[[ Records for this exercise, beginning ]]

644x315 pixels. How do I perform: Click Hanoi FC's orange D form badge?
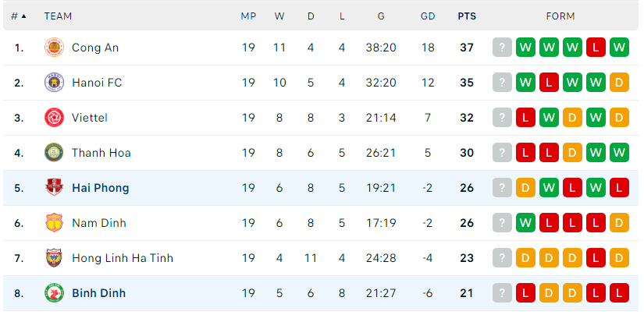coord(619,83)
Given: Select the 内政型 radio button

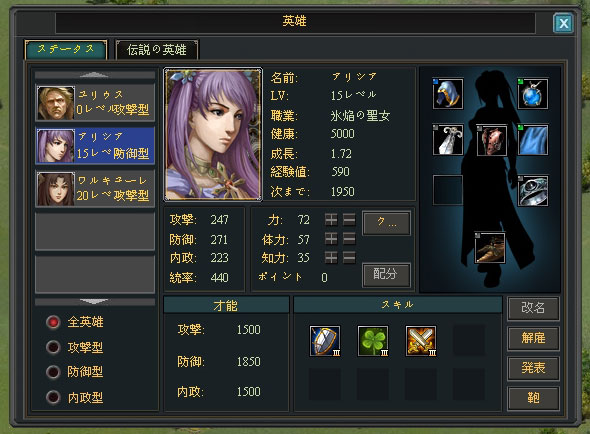Looking at the screenshot, I should (x=53, y=397).
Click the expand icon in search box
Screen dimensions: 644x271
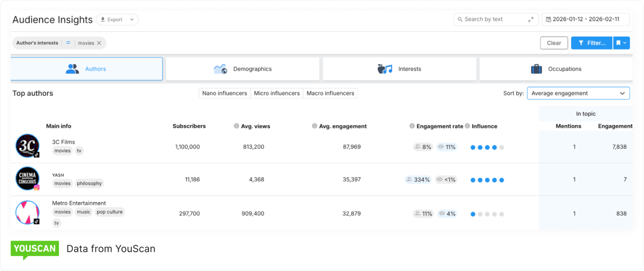pos(531,20)

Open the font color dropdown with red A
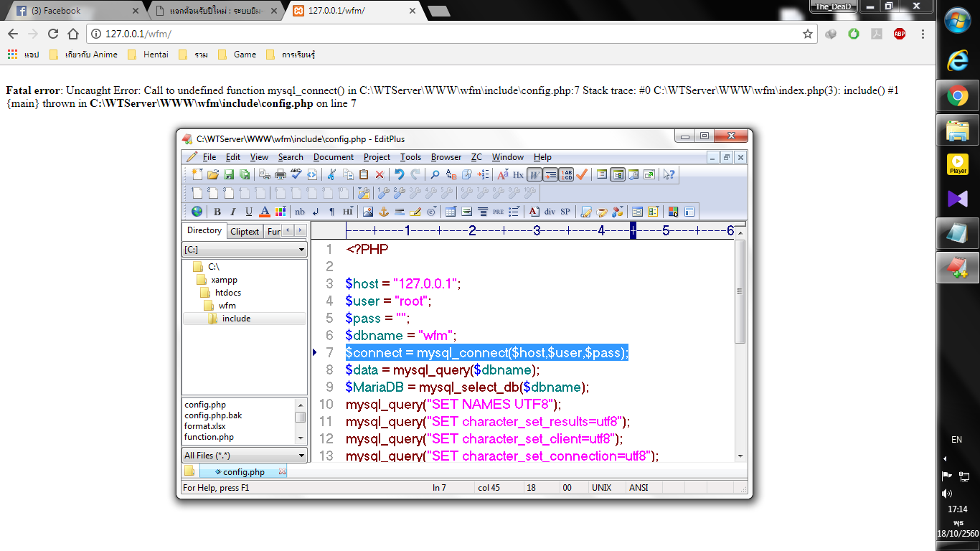264,212
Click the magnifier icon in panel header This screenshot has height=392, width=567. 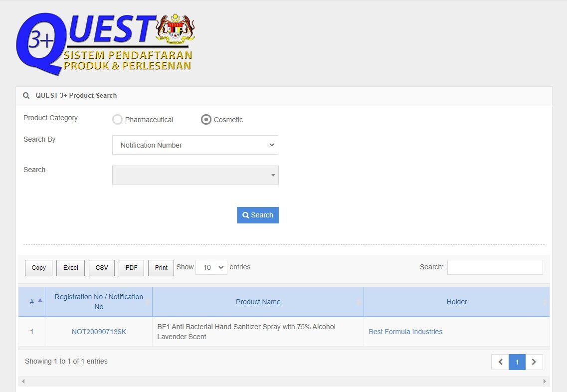coord(26,96)
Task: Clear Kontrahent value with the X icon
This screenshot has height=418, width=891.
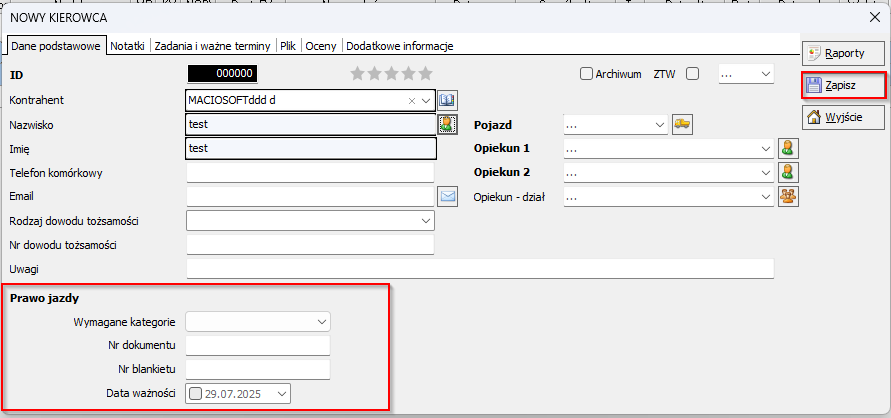Action: coord(412,100)
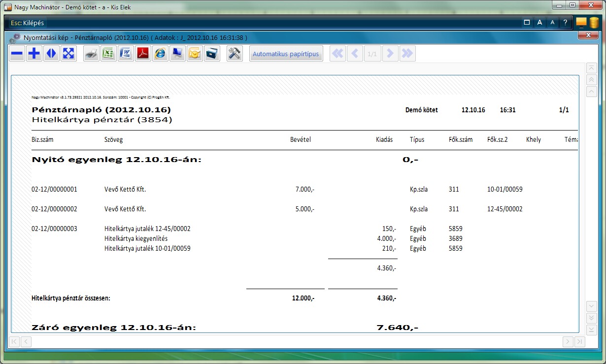606x364 pixels.
Task: Print the report with printer icon
Action: 91,54
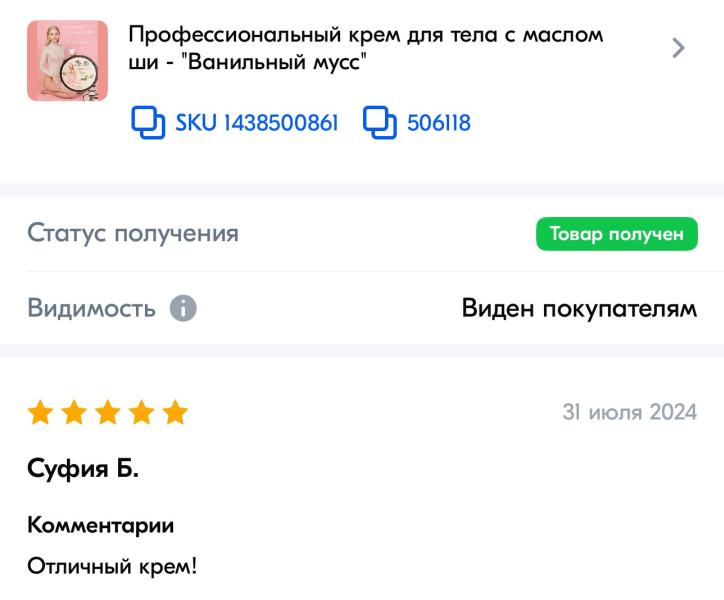Click the copy icon beside 506118
The height and width of the screenshot is (600, 724).
380,123
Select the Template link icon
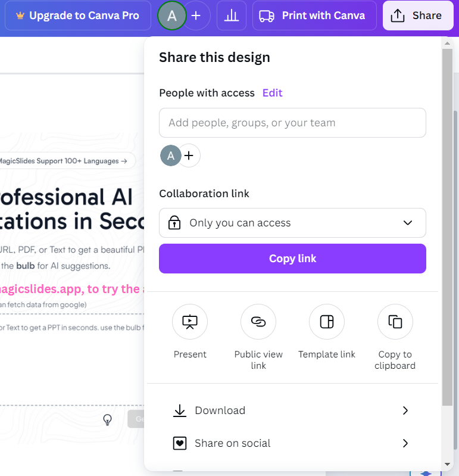The height and width of the screenshot is (476, 459). (326, 322)
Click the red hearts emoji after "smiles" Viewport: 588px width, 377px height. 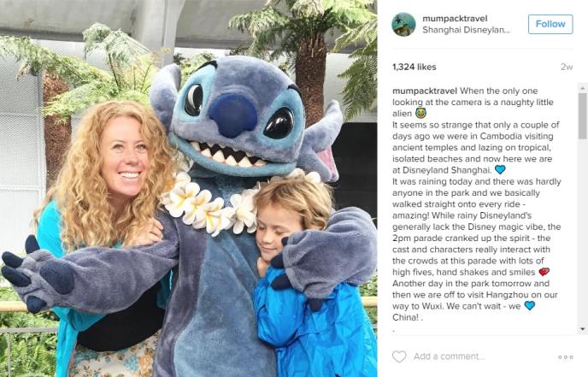(x=544, y=272)
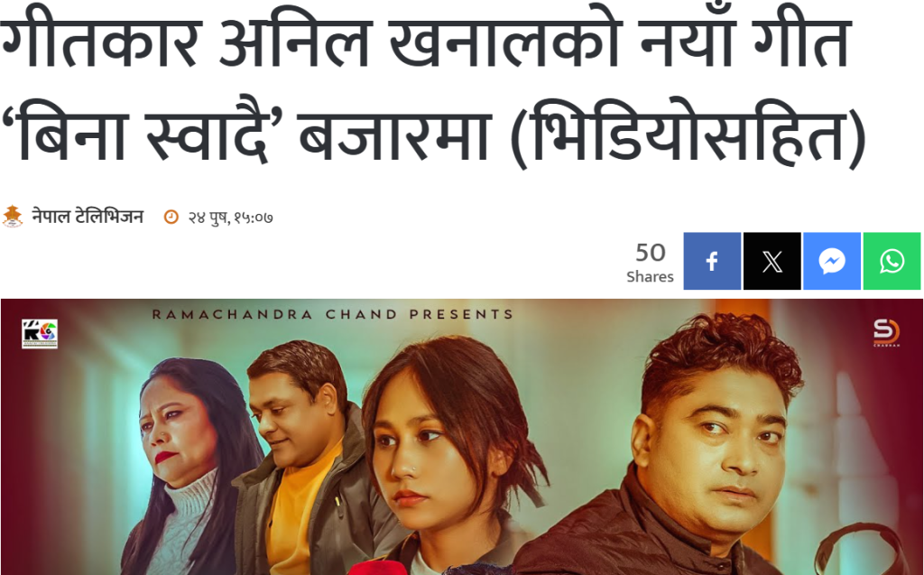Click the RC logo on the poster
Screen dimensions: 924x575
pos(40,334)
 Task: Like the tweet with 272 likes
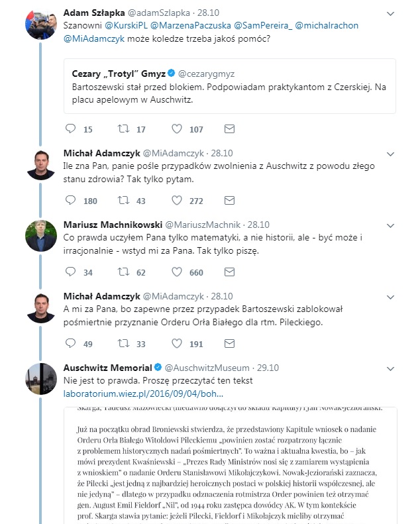(177, 200)
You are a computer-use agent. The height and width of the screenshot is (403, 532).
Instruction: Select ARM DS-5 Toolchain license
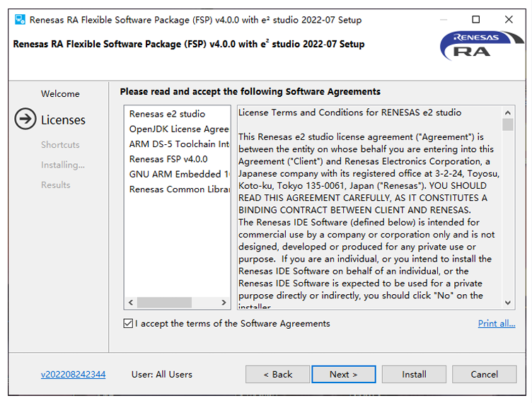click(x=179, y=144)
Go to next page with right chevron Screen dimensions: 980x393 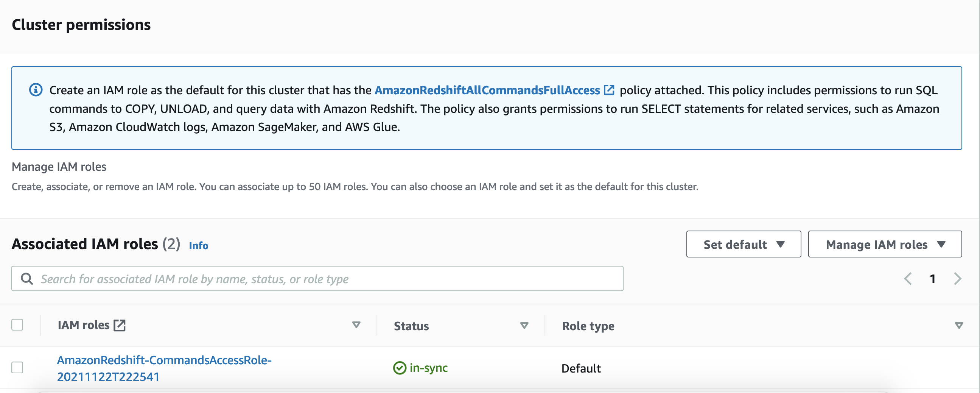[958, 279]
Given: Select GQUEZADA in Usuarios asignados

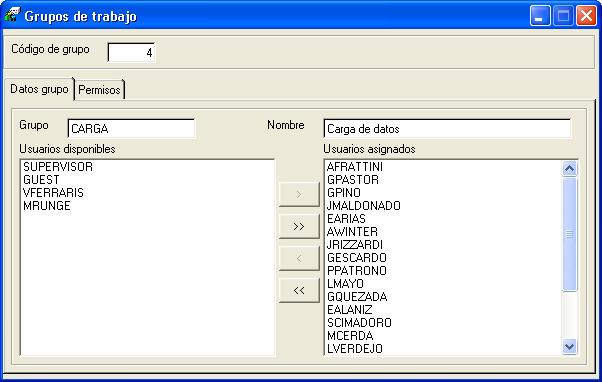Looking at the screenshot, I should [x=357, y=297].
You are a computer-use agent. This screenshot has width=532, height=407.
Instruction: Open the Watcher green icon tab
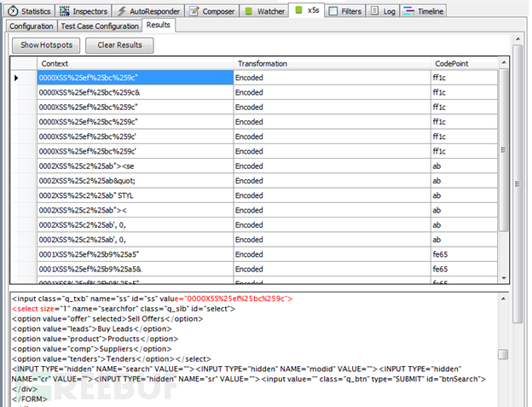tap(249, 11)
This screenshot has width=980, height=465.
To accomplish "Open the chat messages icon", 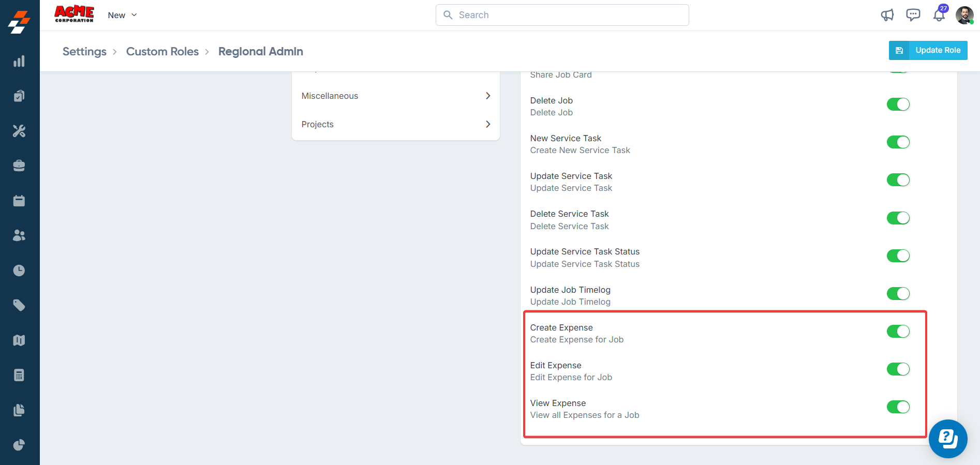I will point(913,15).
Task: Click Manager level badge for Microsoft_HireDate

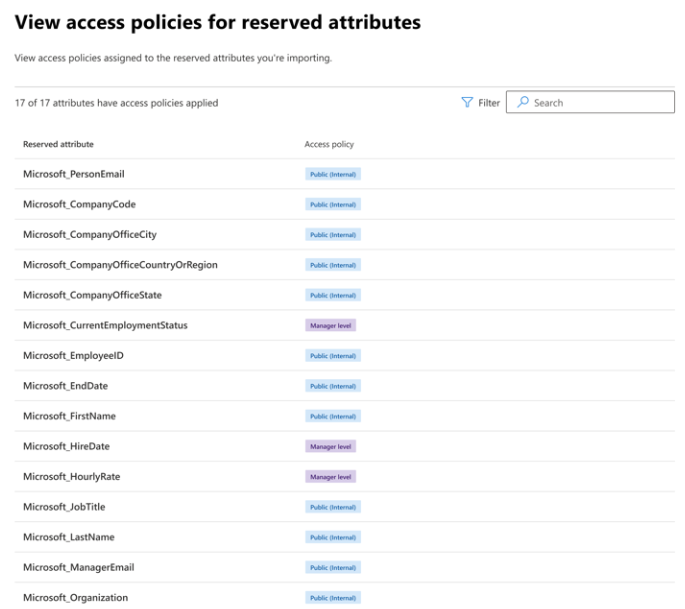Action: pos(331,446)
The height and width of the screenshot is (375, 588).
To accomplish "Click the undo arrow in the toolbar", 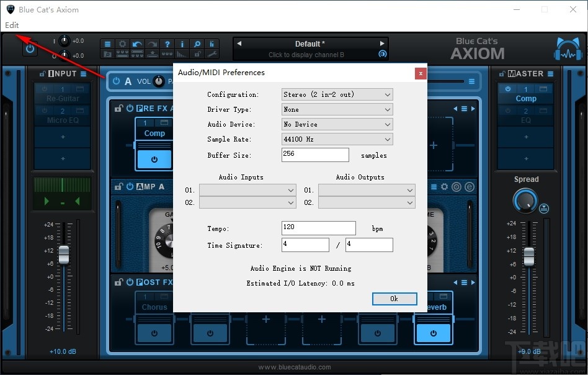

[[ Records for this exercise, end ]]

■ Problem requirements ■
Only the number of lines above that contain "agent" should be given as the answer.

■ Response area ■
2